___ Textauszug

JÜRGEN VOGT ÜBER VENEZUELA NACH DER WAHL
: Die feinen Unterschiede

Venezuela ist gespalten. Während die eine Hälfte ihren neuen Präsidenten Nicolás Maduro feiert, erklärt die andere Hälfte Henrique Capriles zum wahren Präsidenten, dem nur durch Betrug der Wahlsieg genommen wurde. Während die eine Seite auf die 272.865 Stimmen Mehrheit pocht, verlangt die andere gerade die Überprüfung dieser Differenz. Und was für die einen Klassenkampf bedeutet, ist für die andere kommunistische Diktatur.

Sozialistenchef Maduro hat sich bereits unmissverständlich geäußert: „Mehrheit ist Mehrheit, und Mehrheit regiert“, so der frisch vom Wahlrat ernannte Präsident und Nachfolger des verstorbenen Hugo Chávez. Maduro hat damit klargemacht, dass ein Dialog mit der Opposition nicht auf seiner politischen Agenda steht. Dabei ist es gerade sein knapper Sieg, der ihn dazu zwingt, die eigenen Reihen zu schließen, und der ihn gleichzeitig daran hindert, aus einer Position der Stärke auf den politischen Gegner zuzugehen.

______
___ Angezeigte Informationen

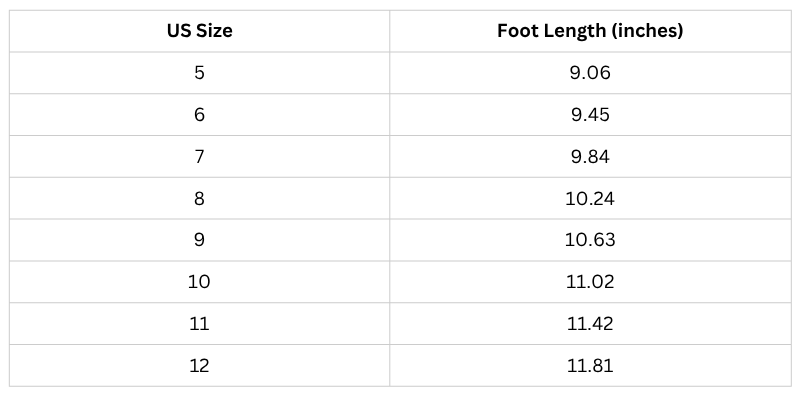Click the 11.42 foot length value
The width and height of the screenshot is (800, 400).
point(590,324)
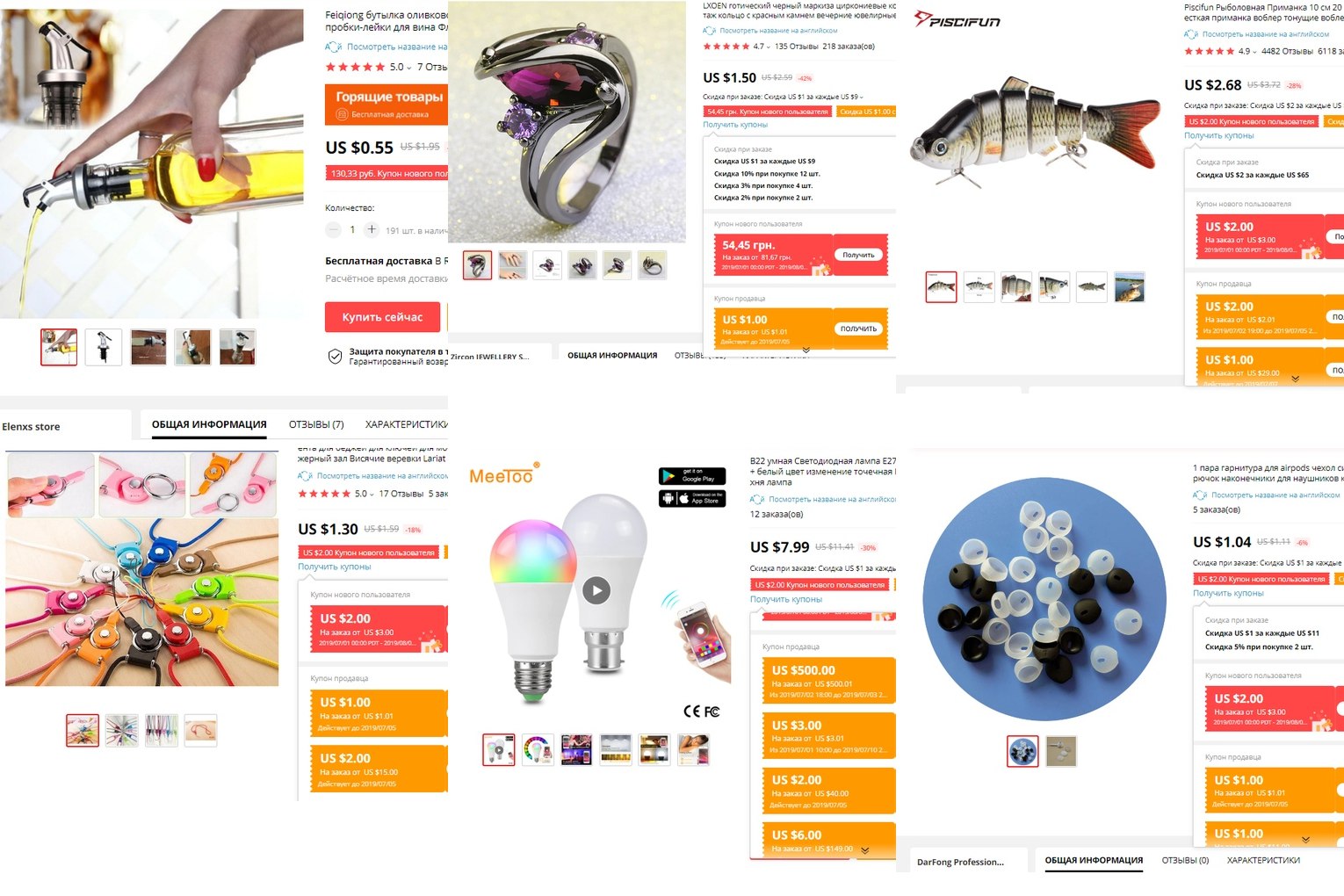The height and width of the screenshot is (896, 1344).
Task: Switch to ХАРАКТЕРИСТИКИ tab for earbuds listing
Action: coord(1263,860)
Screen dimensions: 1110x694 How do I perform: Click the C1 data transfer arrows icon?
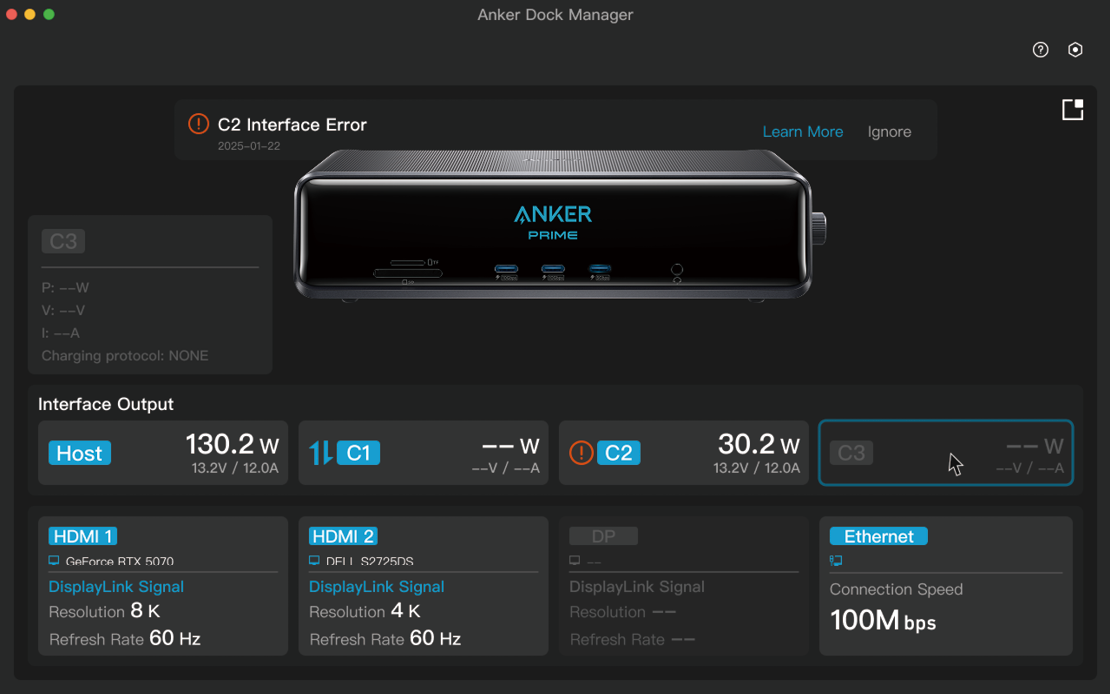point(321,453)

______

**Aufgabenstellung**
Setzen Sie den Kommentar über Venezuela nach der Wahl im Anschluss an dessen letzten Satz fort. Das Material ist vom Kommentar über Venezuela unabhängig.

**Musterlösung**
Aber auch Oppositionsführer Capriles hat sich auf Konfrontationskurs festgelegt. Die bedingungslose Anerkennung seiner Niederlage gegen Hugo Chávez im vergangenen Oktober hatte ihm zum Teil wütende Kritik aus seinen eigenen Reihen eingebracht. Schon aus politischem Kalkül muss er das Ergebnis anfechten, will er seinen Führungsanspruch in der Opposition aufrechterhalten.

Eine Annäherung ist damit vorerst ausgeschlossen. Eine von beiden Seiten anerkannte Vermittlungsinstanz gibt es nicht. Parlament, Militär und Justiz liegen auf Regierungskurs.

Was bleibt, ist die Straße. Und das ist in Venezuela ein gefährliches Pflaster. Die Gefahr, dass friedlicher Protest in extreme Gewalt umschlägt – das haben gerade die jüngsten Ausschreitungen in Caracas eindrücklich gezeigt –, ist hoch.